前回は、「シニア人材」雇用が進むことで、日本全体が元気になる理由を説明しました。今回は、シニア人材には「ボランティア活動よりも仕事」が良い理由を探ります。

ボランティアにはない「責任の重さ」がやりがいに

「社会に貢献するなら、仕事ではなくてボランティアのほうがいいのではないか?」という考えもあるでしょう。私は仕事のほうがいいと考えています。

 

最近では、災害の被災地などでボランティアをしている方の様子をテレビでよく拝見します。自分のお金と時間を使って被災地へ行き、被災者のために働くのは、確かにすばらしいことです。私は、お金のためではなく自分の信念から人のために働くことを、決して否定するわけではありません。

 

ボランティアと仕事の大きな違いは、責任の重さです。報酬が発生しない分、残念ながらボランティアのほうが責任は軽いと思います。熱心にやっている方もいますが、集合時間に遅刻したり、当日に連絡もなく参加しなかったりする方もいるという話も聞きます。

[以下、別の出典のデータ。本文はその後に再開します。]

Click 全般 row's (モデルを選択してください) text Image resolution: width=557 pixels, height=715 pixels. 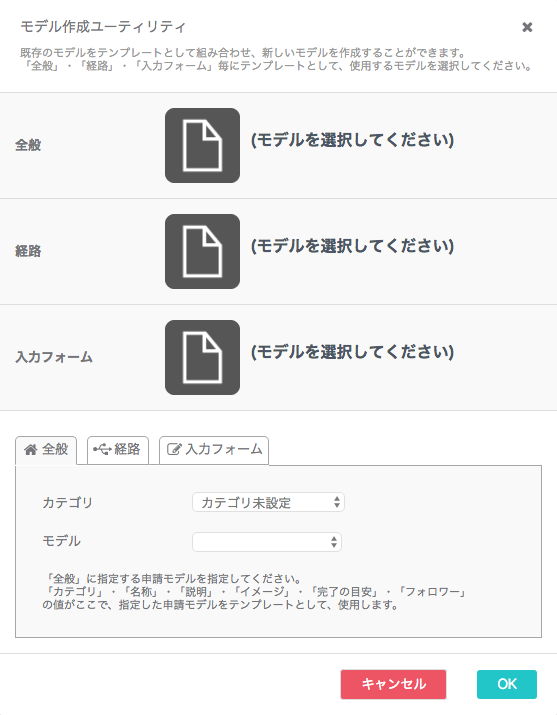click(x=352, y=140)
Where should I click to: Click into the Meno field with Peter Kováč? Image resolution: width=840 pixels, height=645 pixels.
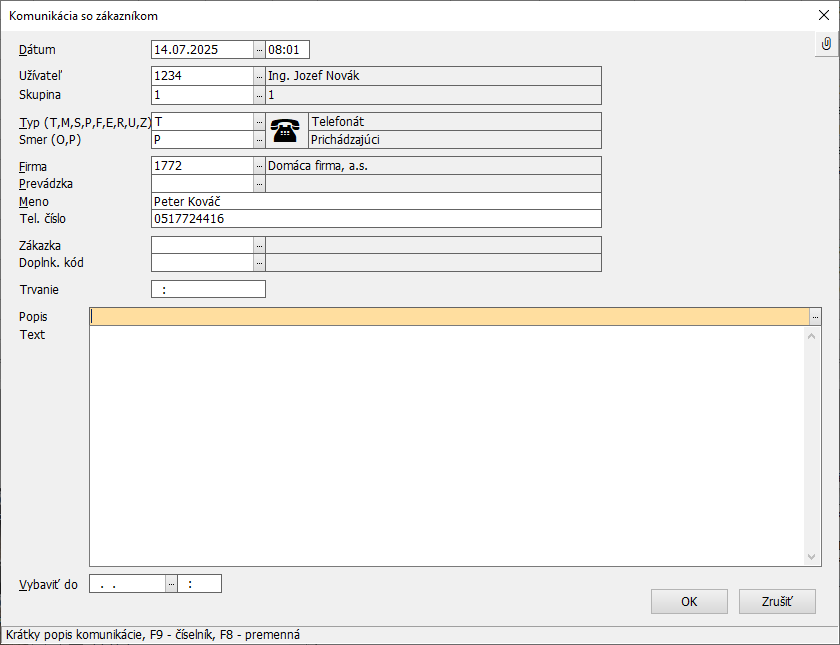pyautogui.click(x=376, y=201)
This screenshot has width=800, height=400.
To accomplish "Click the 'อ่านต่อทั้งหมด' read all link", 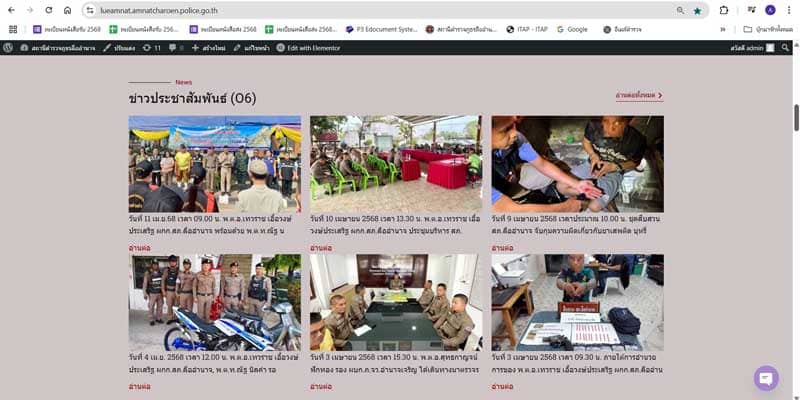I will 639,96.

やはり、どこかで「お金をもらっていないのだから、これぐらいのことはいいだろう」という甘えが出るのかもしれません。

 

また、ボランティアは単発で参加する方が多いので、持続性が弱いという欠点があります。なかには、何年も続けられている方もいると思いますが、震災のボランティアは短期間の参加がほとんどでしょう。

 

一方、仕事の場合は、本人だけでなく会社にも責任が発生しますから、いい加減なことはなかなかできないものです。遅刻や無断欠勤などもってのほかですし、他の社員にも迷惑をかけるので途中で投げ出せません。そういう責任の重さは、ボランティアではとても味わえない良い刺激になるし、やりがいにもなるのです。

給料を稼ぎ、使うことが「社会貢献」につながる

これは私の印象なのですが、ボランティアでいろいろな活動をしている人たちの中には、人間関係がうまくつくれなくて孤立してしまう人が結構な割合でいるのではないかと感じます。高齢者でも人間関係がうまくつくれる人はボランティアではなく、会社で仕事をして活躍できる人が多いでしょう。

 

ボランティアもいいことですが、もっと積極的に周りの人とつながってネットワークができれば、もう少し広がりができるのではないかと思います。

 

また、企業は直接顧客の役に立つかだけではなく、収益を上げて税金を納めることで国と社会にも貢献しています。雇用も社会貢献になるのです。

 

そのような観点から見れば、万年赤字の企業は社会貢献をしているとはいい難い部分もあるでしょう。企業は黒字になれば税金を納める。それが世の中のためになっています。税金は国や地方自治体からあちこちに分配されて社会インフラなどに使われているので、社会への貢献度という意味では非常に大きいのです。

 

ボランティア活動には税金がかかりませんから、そういう点では社会への波及効果は小さいといえます。

 

給料を稼いで、そのお金を使って大きな買い物をしたり旅行に行ったりすることも、もちろん経済効果の一つです。やはり会社で働くほうが、さまざまな社会貢献につながっているのではないでしょうか。

本連載は、2017年5月29日刊行の書籍『シニア人材という希望』から抜粋したものです。その後の税制改正等、最新の内容には対応していない可能性もございますので、あらかじめご了承ください。

シニア人材という希望

シニア人材という希望

中原 千明

幻冬舎メディアコンサルティング

超高齢社会の到来とともに、日本人の働き方は大きく変わる――。 都市銀行でマネジメント職を歴任。定年後に起業し、多数のシニア人材を雇用する経営者が語る“新しい労働の在り方"とは? 2013年4月1日、高年齢者雇用安定…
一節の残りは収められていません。